Physicians are opting out of Medicare in droves. Our past SSVMS president, Bryant Sheehy, has written about opting out because he fears being caught committing some sin of omission. I think that one of the main reasons most physicians won't support a national healthcare plan to meet the needs of the millions of uninsured is because they fear becoming targets of the cruelty that increasingly characterizes government behavior.
Physicians were rightly frightened by the enforcement arm of the Clinton health plan. The plan went under, but the enforcement arm lived on. The Bush administration has now ruled that doctors can be raided by SWAT teams over a billing dispute with private health plans.
The problem of SWAT team assaults against physicians and health clinics appears to not have been an issue for organized medicine. But this Fall our Sierra Sacramento Valley Medical Society endorsed a resolution that was recently approved by the CMA House of Delegates. It asked the CMA to involve law enforcement and the legislature in a process of finding alternatives to terrifying raids concerning the use of opiates in the management of pain or addiction.
Physician experts need to be involved before a raid to make sure biases and ignorance are not the reasons for the investigation. Patients need to be protected from the fallout of raids or from a situation where there is a real problem with the physician. Records must be made available to safety net physicians, and the process needs to be monitored by physicians to be sure all patients are cared for. Finally, there needs to be documentation and monitoring of all these raids as to their necessity and methods. Rogue law enforcement behavior needs to face public scrutiny and there must be accountability for abuse of medical staff and endangerment of patients.

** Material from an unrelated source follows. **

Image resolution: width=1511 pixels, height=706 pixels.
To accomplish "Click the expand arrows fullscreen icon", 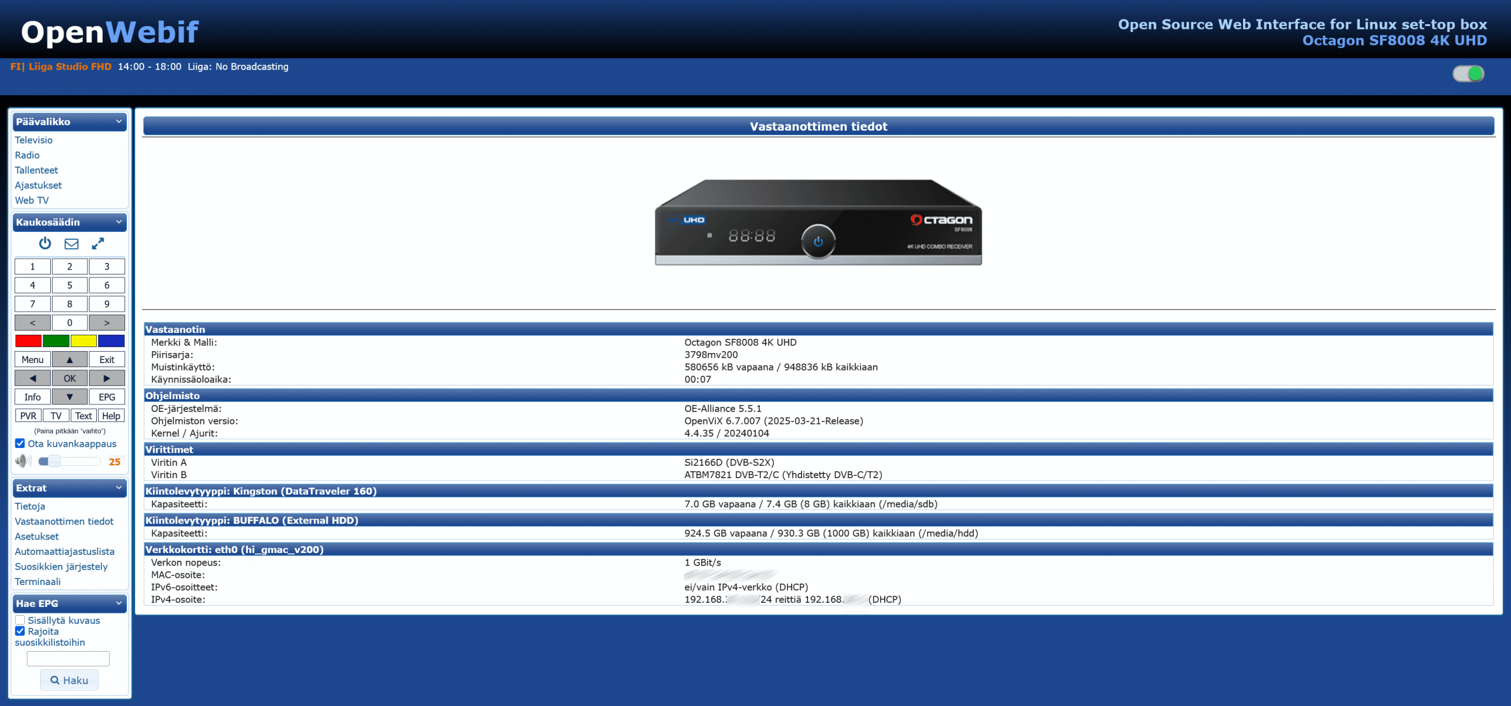I will pyautogui.click(x=98, y=244).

Concurrently, state Senator Sam Aanestad has introduced SB 995 in this legislative session to mandate a regional board of five physicians and five law enforcement officials to review questions about improper use of opiates for pain, prior to any raid. Dr. Aanestad introduced the bill in response to the raid on Dr. White, which occurred in his district.
This is critical legislation to protect both physicians and patients, and it must be complemented by similar legislation that addresses questions of so-called fraud, where the use of terror tactics, like SWAT raids, is inappropriate. Furthermore, because fraud units are "rewarded" with increased funding for monies recouped, they are allowed to raid practices at will on the flimsiest of "evidence," as I personally found out.
It seems to me the increasing and unnecessary use of force against medical practices is part of a prolonged pattern of increasing cruelty in our society. Americans are now the most imprisoned people on earth. We have criminalized social problems like homelessness, addiction, and mental illness.
Now we are criminalizing the practice of medicine. Medical practices have no potential for violence, and investigations should not be a form of punishment. Law enforcement has been given too much latitude in the use of SWAT raids. Are we immune to the terrifying and traumatic nature of having guns aimed with malevolence? People should not be treated as guilty until proven innocent.
One of the clear goals of the SINTF "investigation" was to prevent Dr. White from practicing — without any due process. And the investigation and "punishment" can be prolonged for years, without even filing charges.
It is truly sad to see our society come to rely more and more on such government terrorism to maintain itself. None of this bodes well for health of individuals or society.